Avec cette nouvelle boîte de jeu complètement renouvelée, le voyage ne se fait plus seulement en train. Les bateaux font leur apparition, obligeant les joueurs à gérer leur main avec une nouvelle rigueur. Dès le début de la partie, les joueurs doivent déterminer combien ils prendront de pions dans chaque catégorie. Une mauvaise évaluation des besoins pourra être corrigée en utilisant un tour pour faire un échange. Attention, toutefois: chaque pion échangé vous soulagera d’un point de victoire. C’est assez traître et ça peut faire toute la différence en fin de partie. En outre, la construction de ports permettra aux joueurs d’accumuler des points supplémentaires. 

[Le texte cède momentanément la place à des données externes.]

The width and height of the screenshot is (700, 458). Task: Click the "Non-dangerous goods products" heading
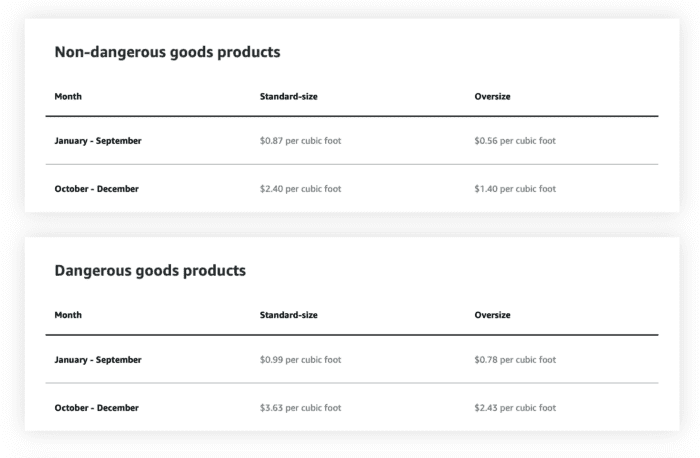point(167,52)
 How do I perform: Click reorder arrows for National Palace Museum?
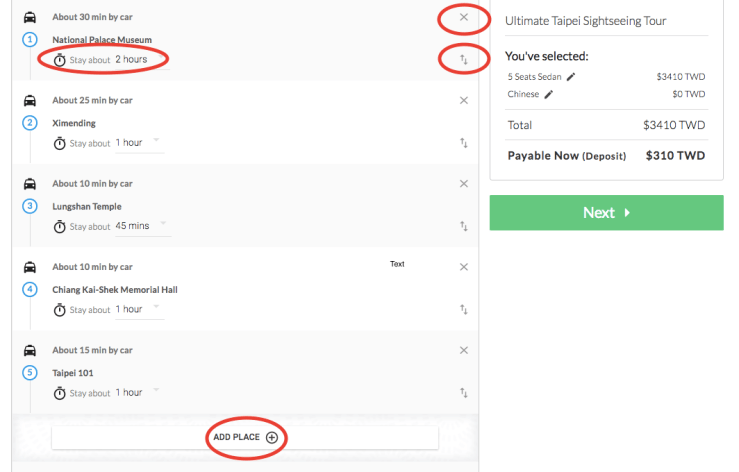click(x=463, y=60)
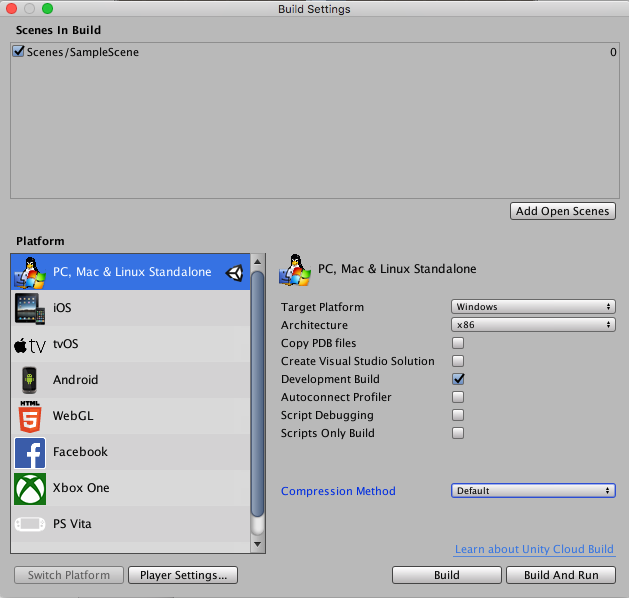Click the platform list scrollbar down arrow
Screen dimensions: 629x598
pos(257,545)
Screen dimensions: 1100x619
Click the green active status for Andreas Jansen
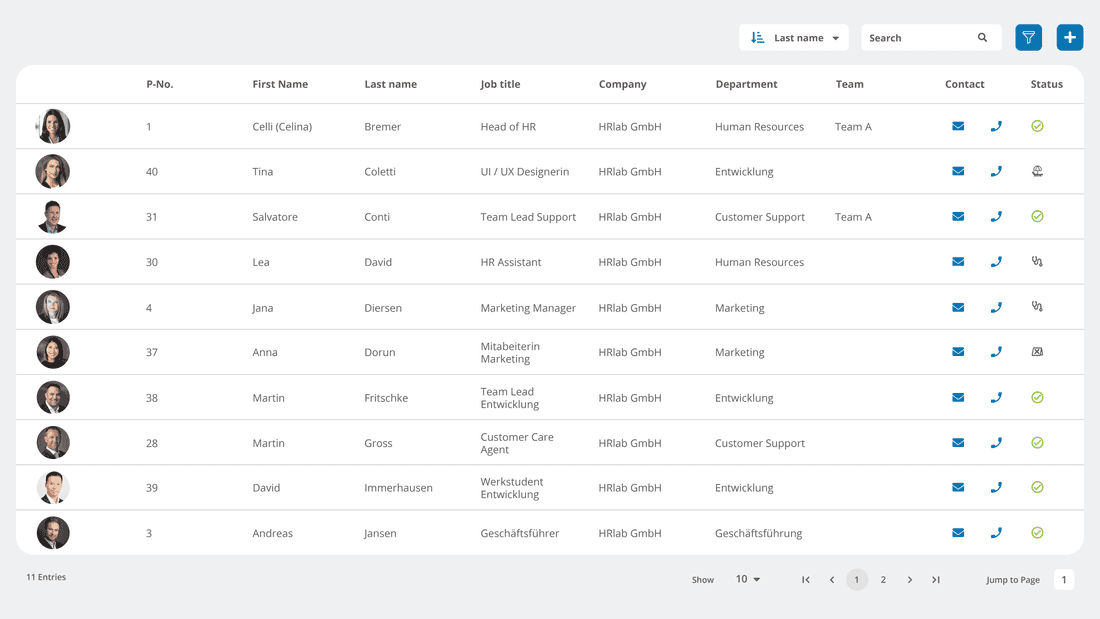click(x=1037, y=533)
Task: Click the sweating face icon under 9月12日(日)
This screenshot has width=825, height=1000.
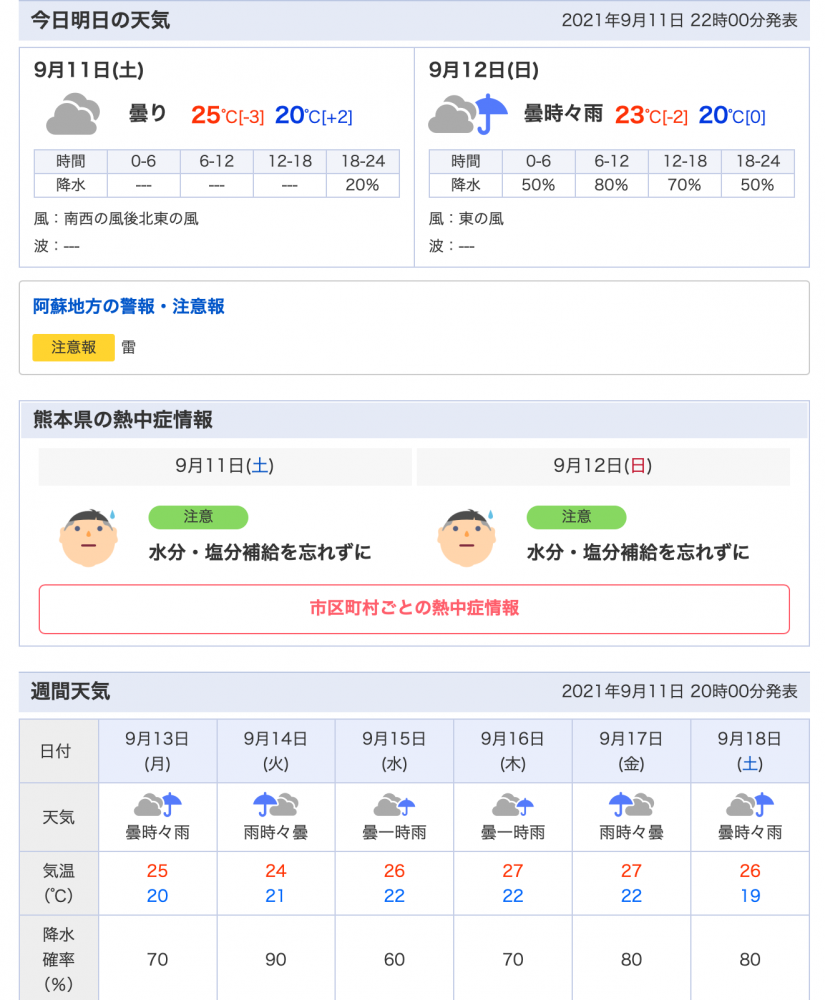Action: pyautogui.click(x=467, y=537)
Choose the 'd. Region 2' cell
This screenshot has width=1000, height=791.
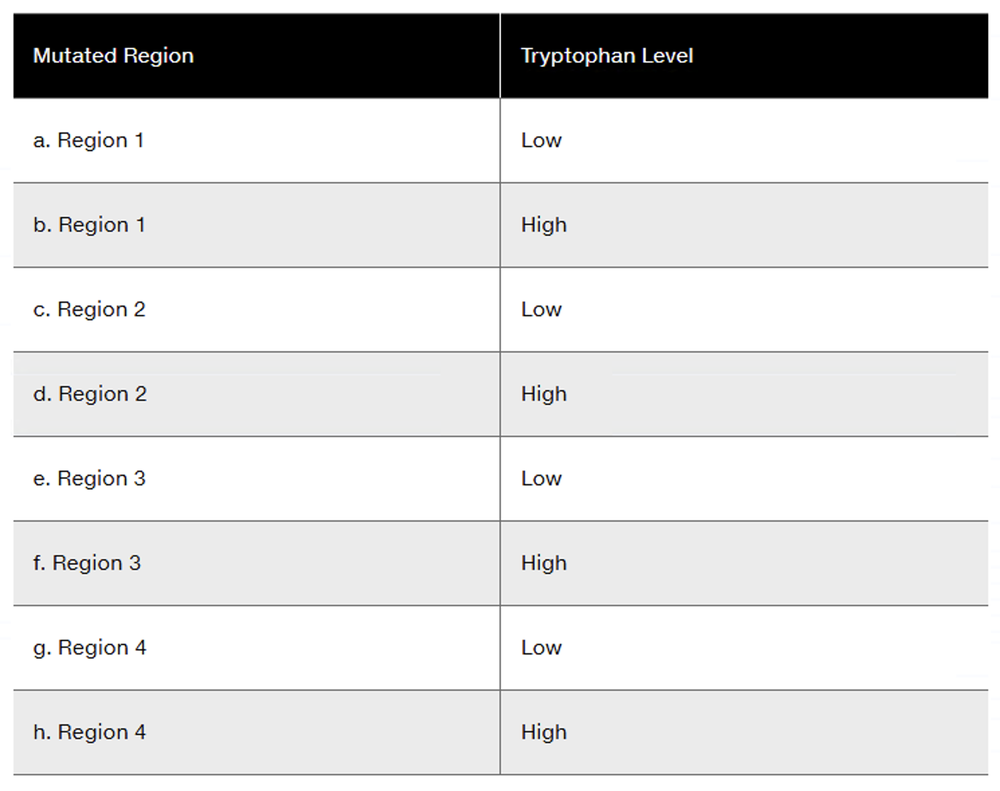pos(90,394)
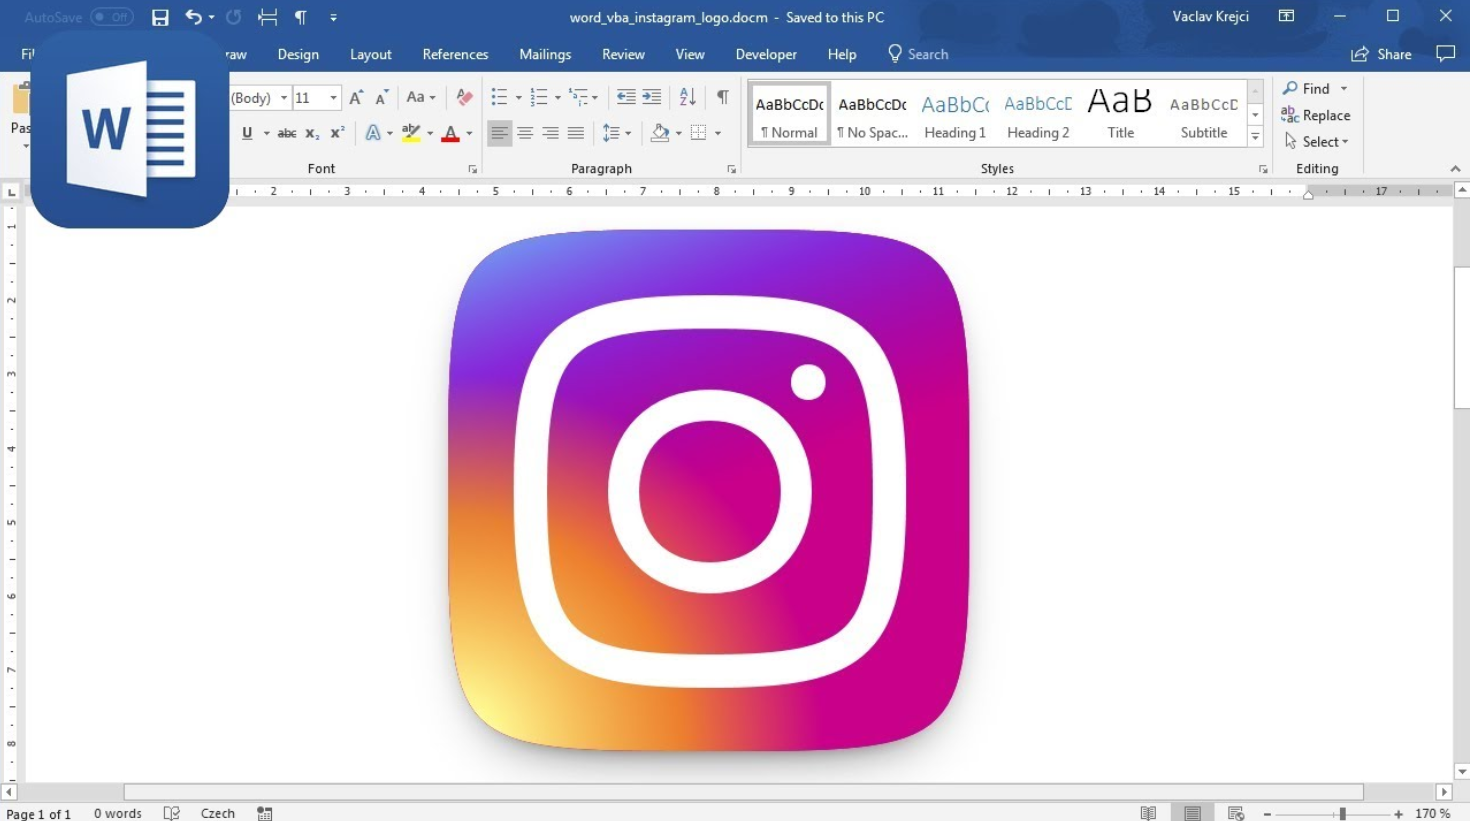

La franchise des Aventuriers du rail (Ticket to ride) de l’éditeur Days of Wonder a tout pour devenir ce prochain jeu auquel tout le monde aura joué une fois dans sa vie.

La France, la révolution

Pour débuter 2018, Alan R. Moon réservait toute une surprise aux amateurs de ses Aventuriers. L’édition France vient complètement révolutionner la façon d’évoluer de ce jeu qui fêtera bientôt son 15e anniversaire. Une partie des Aventuriers du rail: France débute alors que les voies ferrées se résument encore à de simples projets d’infrastructure. La couleur des trajets à emprunter, contrairement aux éditions antérieures, n’est pas déterminée. 

Nous n’avons pas encore eu la chance de tester cette toute nouvelle façon de jouer, mais différents blogues spécialisés lui prédisent un franc succès.